South African President Jacob Zuma has ruled out any increases in university tuition fees for next year after more than a week of protests by students.
They have been the biggest student protests to hit the country since apartheid ended in 1994.
The students had rejected an earlier government offer to cap increases at six percent, down from the 10 to 12 percentages proposed by the management of universities.
Zuma announced the move as students gathered by his office in the capital.
Before he spoke in a TV address, police had been using stun grenades and water cannon to stop a group of students breaking into the Union Buildings, the seat of government in Pretoria.
The demonstrations have closed some of the country’s top universities.
“We agreed that there will be a zero increase of university fees in 2016,” Zuma said after meeting university officials and student representatives.

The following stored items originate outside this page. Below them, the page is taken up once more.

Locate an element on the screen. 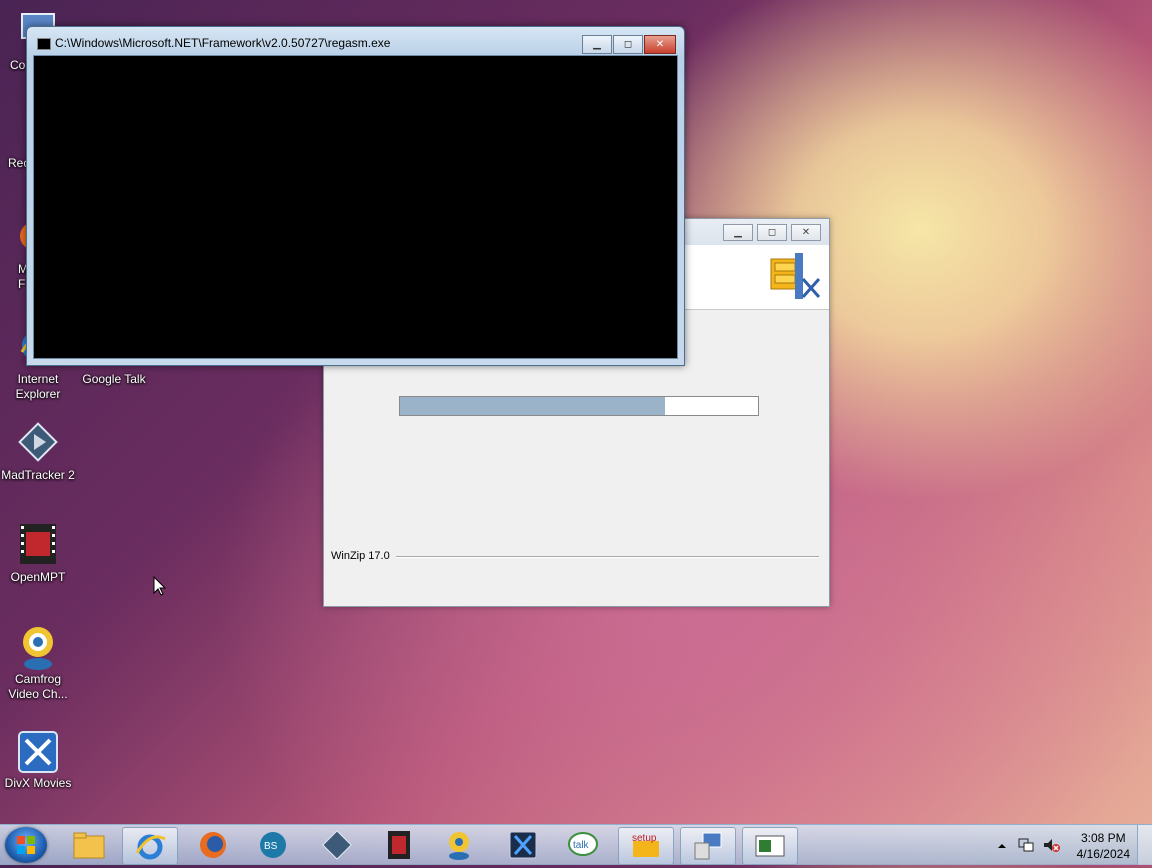 The width and height of the screenshot is (1152, 868). taskbar-bs-player: BS is located at coordinates (273, 845).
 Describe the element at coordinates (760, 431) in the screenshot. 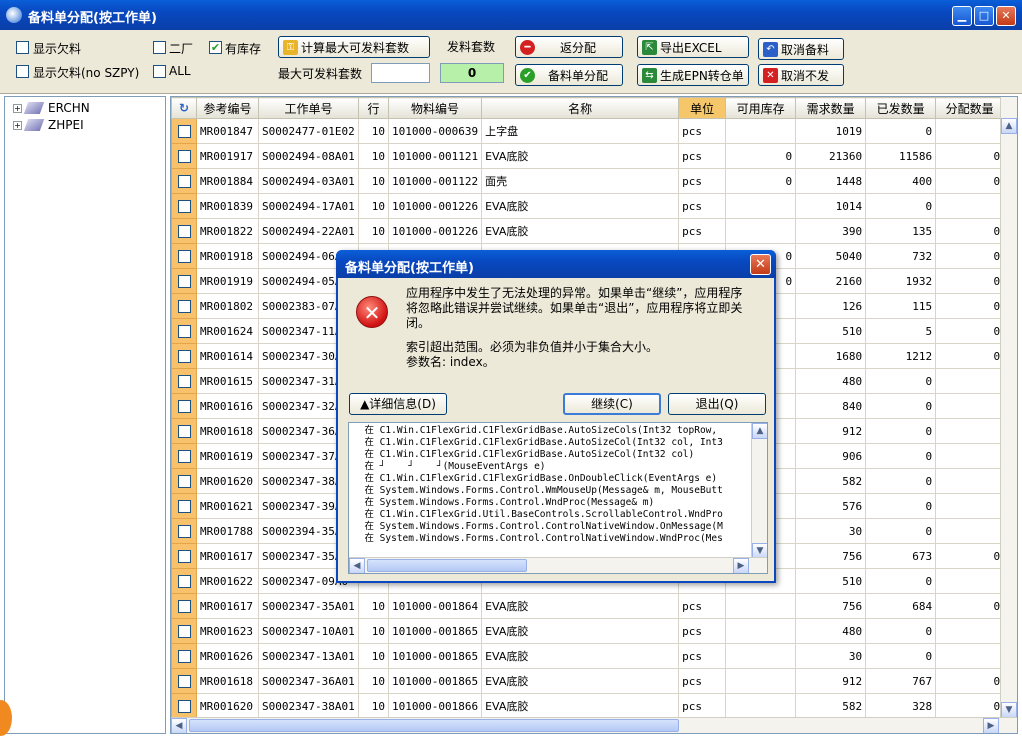

I see `stack-scroll-up-button: ▲` at that location.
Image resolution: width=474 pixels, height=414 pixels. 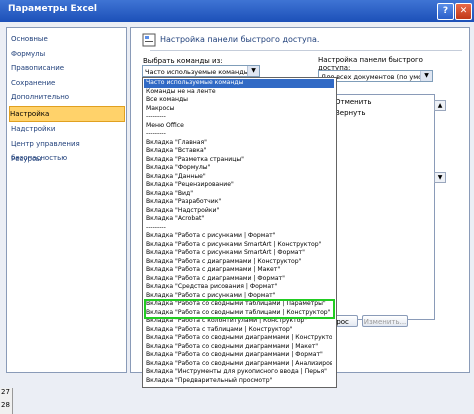 I want to click on choose-commands-value: Часто используемые команды, so click(x=197, y=72).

“In the long term, there is a package of issues that was raised at the meeting that needs to be followed up – these include free education, institutional autonomy [and] racism.”
There were chaotic scenes at the Union Buildings following the president’s speech, with some students angry that Zuma had chosen to make the address on national TV, rather than come out to speak to them directly.
Pictures on social media showed police cars that had been damaged and one which was overturned.
It is unclear how the freeze on South African university fees will be funded, Vice Chancellor of the University of Cape Town, Max Price, told the BBC after attending meeting with the president.
The government said it did not know how much they would pay or where the money would come from, he added.
Local media reported that police fired rubber bullets to drive protesters away from the grounds around the president’s office.
During the protests, universities said they needed to increase fees to maintain standards, a they had been hit by a fall by in government subsidies.
Correspondents say the protests have shown the growing disillusionment with the governing African National Congress (ANC), which took power after minority rule ended in 1994, over high levels of poverty, unemployment and corruption in government.
Many black students say they come from poor families, and the fee increases would rob them of the opportunity to continue studying.
Financially better-off white students have also joined in, mainly to show solidarity with the black students.